> **What you will do**: Could you continue the article below on maternal deaths in Malawi, picking up right after its last sentence?

> **Extract provided**:

══════

She delivers about seven babies a month and she says not a single woman has died in her care.

Nevertheless, she admits it is far from ideal.

"The main problem is that the community here doesn't have the money to hire a car to get to the nearest hospital," she says.

"And traditional birth attendants usually care more about the women than the staff at the hospital."

Emma Aliki (right) and her five grandchildren
Emma Aliki cares for her five grandchildren after her daughter died in childbirth

Nationwide, some 16 Malawian women die every day in childbirth or from related complications - the second-highest figure in Africa behind Sierra Leone.

A woman is 14 times more likely to die in childbirth in Malawi than in a developed country like the UK.

Malawi is not a conflict zone and it has a stable government.

Midwife Barbara Mlewah shows Karen Allen around Mchinji District Hospital

But much of the country suffers from high levels of illiteracy and grinding poverty.

For those personally involved, like Emma Aliki, the consequences are devastating.

She cares for five grandchildren, aged between two and 10 years old, whose mother Mwalimi died just days after giving birth at home.

"It was a normal delivery... but three days later my daughter developed complications and died," she says.

It is almost certain that 30-year-old Mwalimi suffered from massive blood loss and an infection, which led to her death.

Her mother believes she would still be alive had she given birth in a hospital.

Mwalimi was the family's sole breadwinner.

Cultural battles

Yet despite childbirth in Malawi being like a medieval curse, the country's fortunes are slowly beginning to turn around.

Nurses' union leader Dorothy Ngoma
We have more Malawian doctors in Manchester than in the whole of Malawi
Nurses' union leader Dorothy Ngoma

Maternal deaths are now following a downward trend.

They currently stand at 807 deaths per 100,000 live births.

During a recent visit to the country, former Irish President Mary Robinson, now a prominent women's rights campaigner, praised the steps taken in Malawi.

"The first thing you need is political will," she said.

══════

> **Listed entries**:
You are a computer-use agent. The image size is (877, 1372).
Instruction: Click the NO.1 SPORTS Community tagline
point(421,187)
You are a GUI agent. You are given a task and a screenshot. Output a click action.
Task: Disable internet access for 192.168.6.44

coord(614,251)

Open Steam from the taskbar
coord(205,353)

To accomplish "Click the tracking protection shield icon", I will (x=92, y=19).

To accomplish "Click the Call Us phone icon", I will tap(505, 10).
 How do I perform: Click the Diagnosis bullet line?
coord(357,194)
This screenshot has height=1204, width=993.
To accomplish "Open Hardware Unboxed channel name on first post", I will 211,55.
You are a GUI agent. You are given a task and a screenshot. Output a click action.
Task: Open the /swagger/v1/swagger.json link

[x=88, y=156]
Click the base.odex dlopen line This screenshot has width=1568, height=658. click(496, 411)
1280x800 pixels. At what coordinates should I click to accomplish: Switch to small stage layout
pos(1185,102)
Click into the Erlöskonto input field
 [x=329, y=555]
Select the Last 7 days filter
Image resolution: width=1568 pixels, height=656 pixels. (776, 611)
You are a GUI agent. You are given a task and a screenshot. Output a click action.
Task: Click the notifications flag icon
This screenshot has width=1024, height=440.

══════

> **Response to this exercise**:
"We need to ensure women have access to emergency obstetric care, and we need to address cultural and legal battles that keep women as second-class citizens without a voice in their own country."

Malawi has gone some way to achieving some of this, although campaigners are warning against complacency.

In the village of Pitala, not far from the capital Lilongwe, maternal mortality rates have fallen to zero, according to anecdotal evidence given to the local UN agency.

Village chief Margaret Thole explains that they have started to tell people in the village of the importance of delivering in a hospital.

The message is reinforced with billboard-like inscriptions on the village trees.

But cultural norms dictate that in Malawi the first-born should be delivered at home.

"We can prepare for it early and the hospital can deal with any complications," she says.

"It's now the main role of the birth attendant to visit the women and deliver this message."

And with the closest health facility some 30km (18 miles) away, Pitala village now has its own bicycle ambulance to ferry patients to hospital.

It is not rocket science, but it is a start.

One of the biggest obstacles to forcing maternal death rates down is the shortage of specialist staff.

Malawi recently trained 200 doctors but now only 50 remain.

Most have been poached by countries that can offer them more pay.

Dorothy Ngoma, head of the main nursing union in Malawi, says countries like Britain have to take some responsibility for Malawi's appalling record on maternal deaths.

A mother and baby in a Malawi hospital
In hospital complications can be dealt with quickly

"We have more Malawian doctors in Manchester than in the whole of Malawi," she says.

"There are more than 200 of them. Imagine if those doctors came back and spread out across our hospitals here, how many women's lives would be saved?

"That is why Great Britain should be our primary target for support."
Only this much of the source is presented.